New York Post

STY-ER BEWARE

Gal thought she bought 'mini-pigs'

- By NATALIE O’NEILL n’oneill@nypost.com

A woman’s squeals of delight turned into cries off shock when the two “micropigs” she thought she had bought ballooned into massive, 330-pound porkers.

Janey Byrne (above), of Lincolnshi­re, England, was promised that her chic teacup piglets, Meeka and Molly, would grow no bigger than a French bulldog when she bought them seven years ago (right), she said. But her porcine pals quickly grew into pot-bellied beasts about the size of 1,056 pork chops each.

“People noticed their rapid growth and said, ‘They’re not micro-pigs,’ but I wouldn’t listen to them,” Byrne, 47, told Caters News.

“I had no idea pigs could even grow this big!”

The pets turned out to be Vietnamese pot-bellied pigs, which typically grow to 200 pounds, unlike “micro-pigs,” which are generally less than 60 pounds.

It wasn’t long before the pigs began hogging Byrne and hubby David’s living room, where the animals sometimes play dress-up and get belly rubs, she said.

“They’re very pampered, too, they’re really girly-girls — they love dressing up,” Byrne said. “I’ve taught them to beg like dogs.
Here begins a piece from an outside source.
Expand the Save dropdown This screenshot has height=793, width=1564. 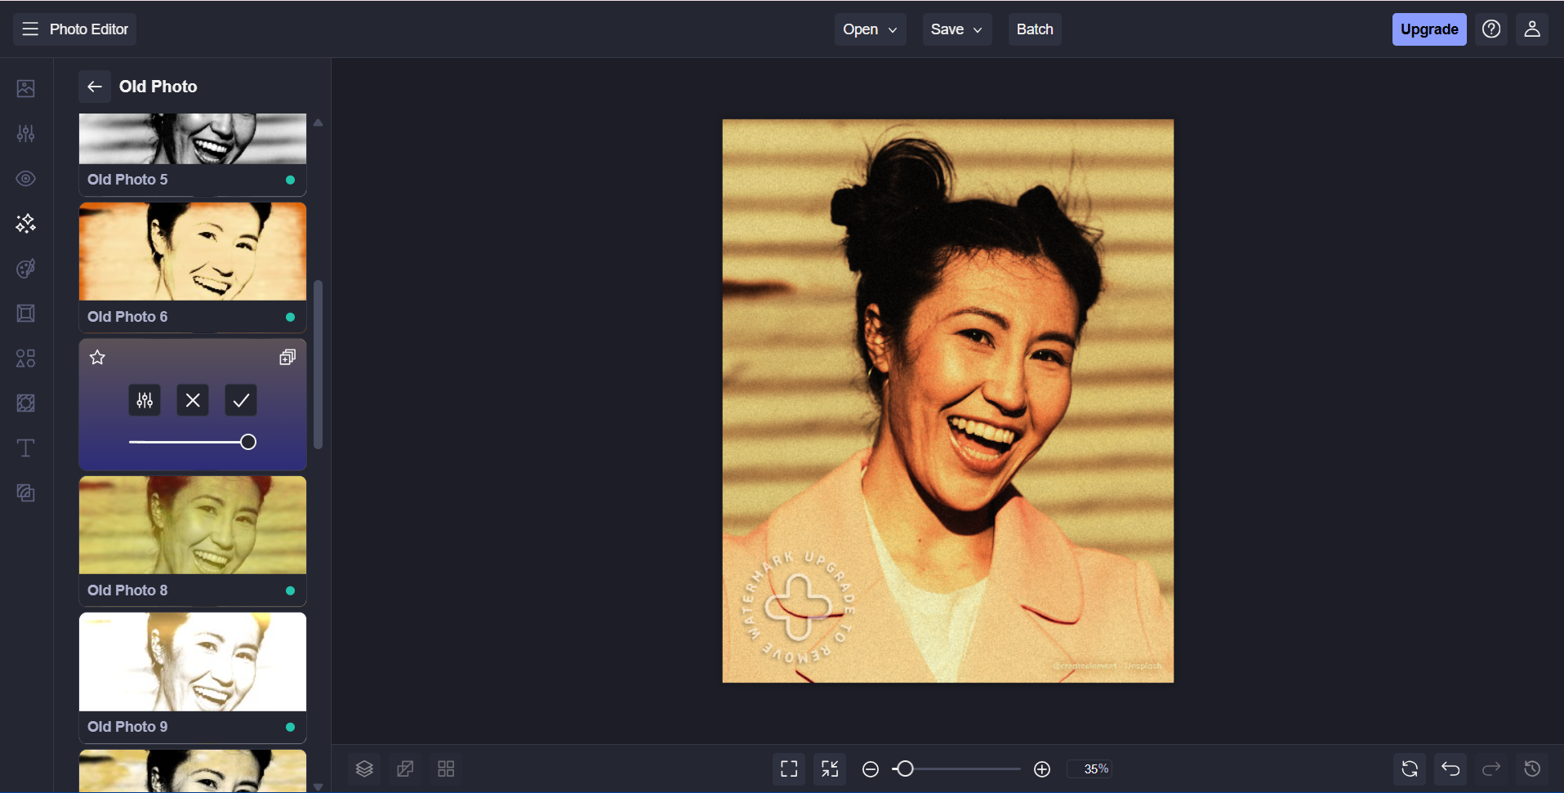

Where dogs will give a paw for a treat, the pigs will give their trotters.”

Byrne, a vegetarian, said she communicat­es nonverball­y with Meeka.

“I know her language, and what all her various noises and grunts mean, and I greet her with a special noise,” she said. “She trusts my voice to come to wherever I am.”

The couple bought Meeka for $515 and Molly for $73 — but the pigs have gobbled up a lot more money since then. Medical care and food can run up to $5,280 a year.

Still, Byrne has no beef with the clerk who sold her the porkers.

“A lot of pigs never make it to this age, as they’re sent off to the slaughterh­ouse,” she said. “I couldn’t let that happen to Meeka and Molly — they’re my babies.”